Procedure for a LAN bind:

  1. Generate a high-entropy token. No fewer than 32 bytes.

    export HEDDLE_WORKSHOP_TOKEN="$(openssl rand -hex 32)"
    

    Store the value somewhere a reload can reach (env file, secrets manager). Workshop reads it once at startup — rotating requires a restart.

  2. Start Workshop with the explicit non-loopback bind.

    uv run heddle workshop --host 0.0.0.0 --port 8000
    

    Confirm the startup log does not include workshop.insecure_bind. If it does, the token didn't reach the process — check the env-var name.

  3. Distribute the token. For browser use, visit once:

    http://your-host:8000/login
    

    Paste the token into the form and submit. Workshop sets a cookie; subsequent requests reuse it. The token is sent in the POST body so it never appears in uvicorn access logs. For programmatic access, pass Authorization: Bearer <token> on every mutating request.

  4. Confirm app deployment requires capability review. Try deploying an app with elevated capabilities (e.g. subprocess backend, non-loopback MCP). The /apps/deploy flow should hand you a confirmation page enumerating capabilities; nothing extracts onto disk until you POST to the /confirm/{token} route. If it deploys silently, you are running in a CI/auto- approve mode — turn that off for any deployment outside a test harness.

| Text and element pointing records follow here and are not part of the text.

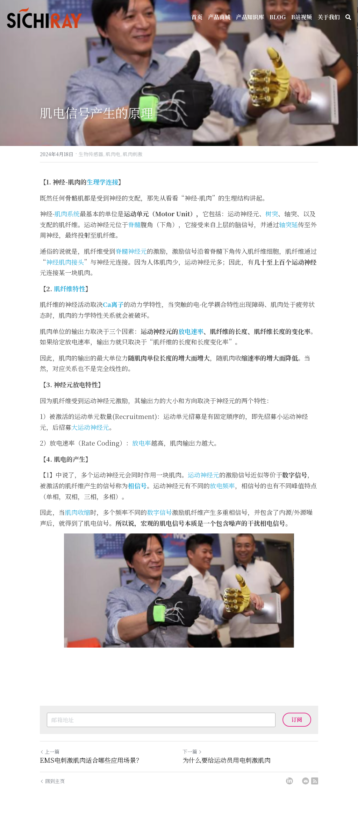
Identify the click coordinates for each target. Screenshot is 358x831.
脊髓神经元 (131, 259)
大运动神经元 (90, 435)
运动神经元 (203, 482)
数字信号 (159, 520)
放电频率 (222, 493)
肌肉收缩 (77, 520)
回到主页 (52, 788)
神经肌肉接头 (65, 269)
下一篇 (192, 759)
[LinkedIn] (289, 788)
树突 (271, 221)
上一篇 (49, 759)
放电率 (141, 450)
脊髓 (134, 232)
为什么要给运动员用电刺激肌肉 (226, 768)
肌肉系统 (67, 221)
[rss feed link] (314, 788)
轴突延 (288, 232)
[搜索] (348, 17)
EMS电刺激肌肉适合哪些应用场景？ (91, 768)
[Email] (305, 788)
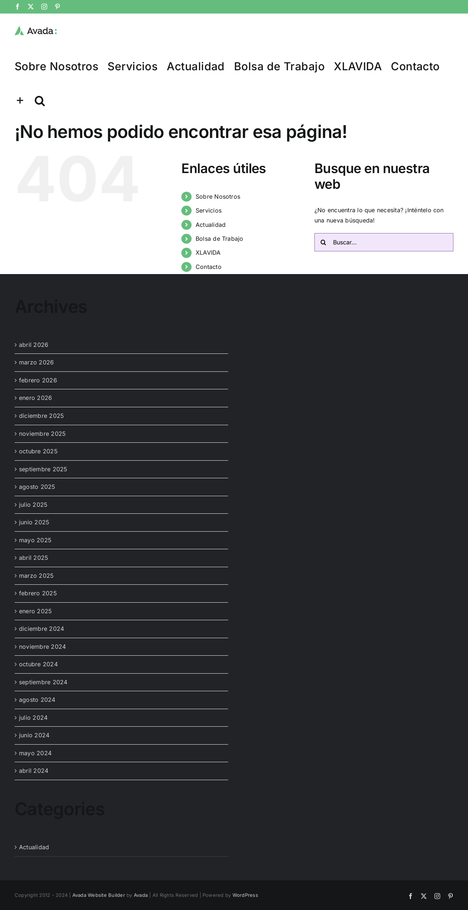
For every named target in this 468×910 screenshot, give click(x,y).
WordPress (245, 895)
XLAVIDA (208, 252)
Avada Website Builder (98, 895)
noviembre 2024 (42, 646)
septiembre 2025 (43, 469)
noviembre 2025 (42, 433)
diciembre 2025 (41, 415)
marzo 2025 (36, 575)
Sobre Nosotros (218, 196)
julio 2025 (33, 504)
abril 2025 (33, 557)
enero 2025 (35, 611)
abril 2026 (33, 344)
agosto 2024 (37, 699)
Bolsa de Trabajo (220, 238)
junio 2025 (34, 522)
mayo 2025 (35, 540)
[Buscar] (323, 242)
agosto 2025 (37, 486)
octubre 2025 (38, 451)
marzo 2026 (36, 362)
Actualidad (211, 224)
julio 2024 (33, 717)
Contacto (209, 266)
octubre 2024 (38, 664)
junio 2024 (34, 735)
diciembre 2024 (41, 628)
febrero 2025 (38, 593)
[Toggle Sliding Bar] (20, 100)
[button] (40, 100)
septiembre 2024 (43, 682)
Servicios (209, 210)
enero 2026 (35, 397)
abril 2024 (33, 770)
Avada (141, 895)
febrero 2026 (38, 380)
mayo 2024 (35, 753)
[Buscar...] (383, 242)
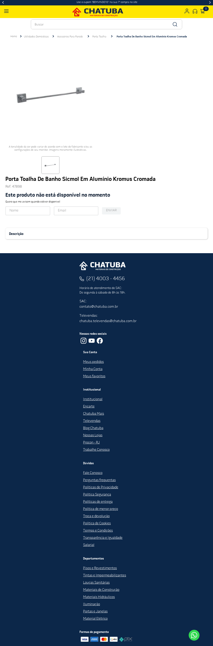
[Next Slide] (210, 2)
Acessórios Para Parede (70, 36)
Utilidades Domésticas (36, 36)
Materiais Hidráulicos (99, 597)
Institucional (92, 399)
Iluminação (91, 604)
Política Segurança (97, 494)
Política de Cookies (97, 523)
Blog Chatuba (93, 428)
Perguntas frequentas (99, 480)
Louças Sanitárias (96, 583)
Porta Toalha (99, 36)
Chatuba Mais (93, 414)
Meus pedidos (93, 362)
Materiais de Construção (101, 590)
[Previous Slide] (3, 2)
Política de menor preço (100, 509)
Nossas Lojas (92, 435)
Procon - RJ (91, 442)
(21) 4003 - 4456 (105, 279)
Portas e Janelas (95, 611)
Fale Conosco (92, 473)
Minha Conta (92, 369)
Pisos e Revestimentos (100, 568)
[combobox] (106, 24)
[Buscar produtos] (174, 24)
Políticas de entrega (98, 502)
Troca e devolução (96, 516)
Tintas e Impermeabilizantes (104, 575)
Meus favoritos (94, 376)
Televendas (91, 421)
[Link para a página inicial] (13, 36)
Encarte (89, 406)
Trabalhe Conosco (96, 450)
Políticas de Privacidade (100, 487)
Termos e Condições (98, 530)
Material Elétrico (95, 619)
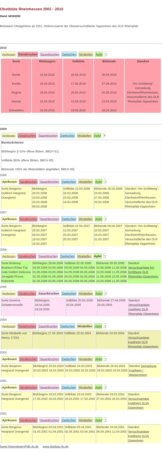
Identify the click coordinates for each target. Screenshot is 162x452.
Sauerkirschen (49, 54)
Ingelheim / (136, 370)
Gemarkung (149, 366)
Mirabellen (86, 54)
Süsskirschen (27, 135)
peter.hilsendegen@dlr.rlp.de (20, 446)
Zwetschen (69, 54)
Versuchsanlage (139, 267)
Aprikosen (8, 54)
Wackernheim (138, 374)
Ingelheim (135, 309)
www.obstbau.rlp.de (55, 446)
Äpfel (99, 54)
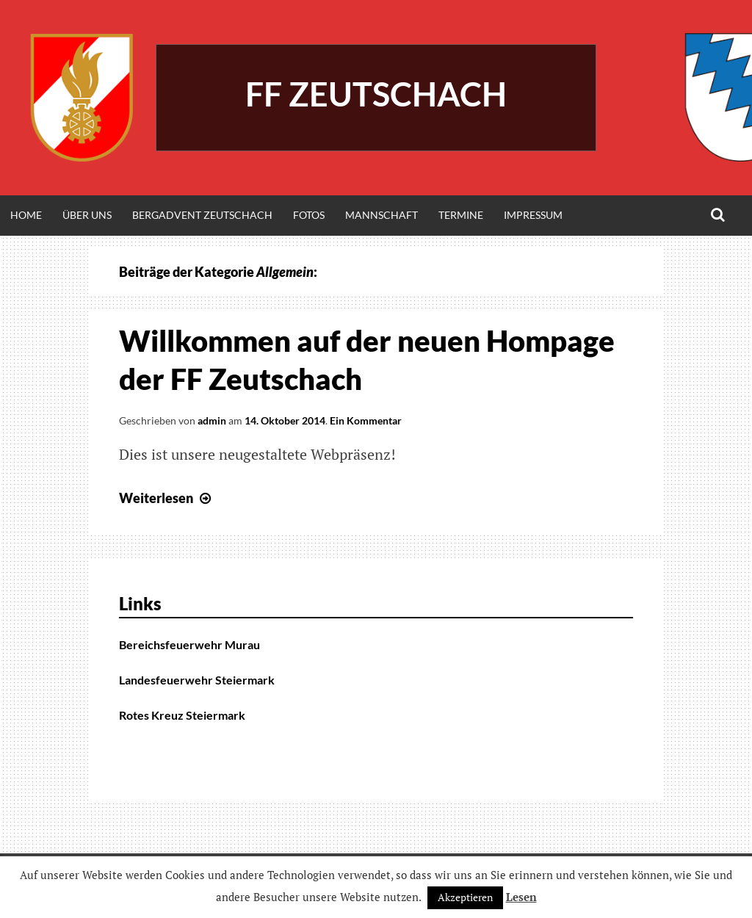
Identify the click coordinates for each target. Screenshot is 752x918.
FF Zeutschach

  5. Plan for the data Workshop sees. Workshop reads worker configs (sometimes containing API key references), reads knowledge silos (sometimes containing customer data), and accepts uploaded app bundles. Treat the bind address as the blast radius of any compromise.

Verify

# Without the token, every mutating endpoint should 401
curl -i -X POST http://your-host:8000/workers/test_worker
# Expect: HTTP/1.1 401 Unauthorized

# With the token, the request goes through to the validator
curl -i -X POST http://your-host:8000/workers/test_worker \
  -H "Authorization: Bearer $HEDDLE_WORKSHOP_TOKEN" \
  -F "yaml_content=name: test_worker\nsystem_prompt: ok\n"
# Expect: HTTP/1.1 303 (redirect to detail) or 400 (validation error)

GET routes are not auth-gated by default — this is intentional, but worth knowing. If a read-only leak is also unacceptable, front Workshop with a reverse proxy that requires auth for all routes.

Followup

Workshop is not designed to be an internet-facing service. Even fully token-gated, the surface area (multipart uploads, app extraction, subprocess backend deploys) is larger than a production-hardened admin UI would tolerate. For multi-user team deployments:

  • Front it with a reverse proxy that adds SSO and audit logging.
  • Run it in a network namespace separate from the production NATS.
  • Read SECURITY_MODEL.md end-to-end before the first external user touches it.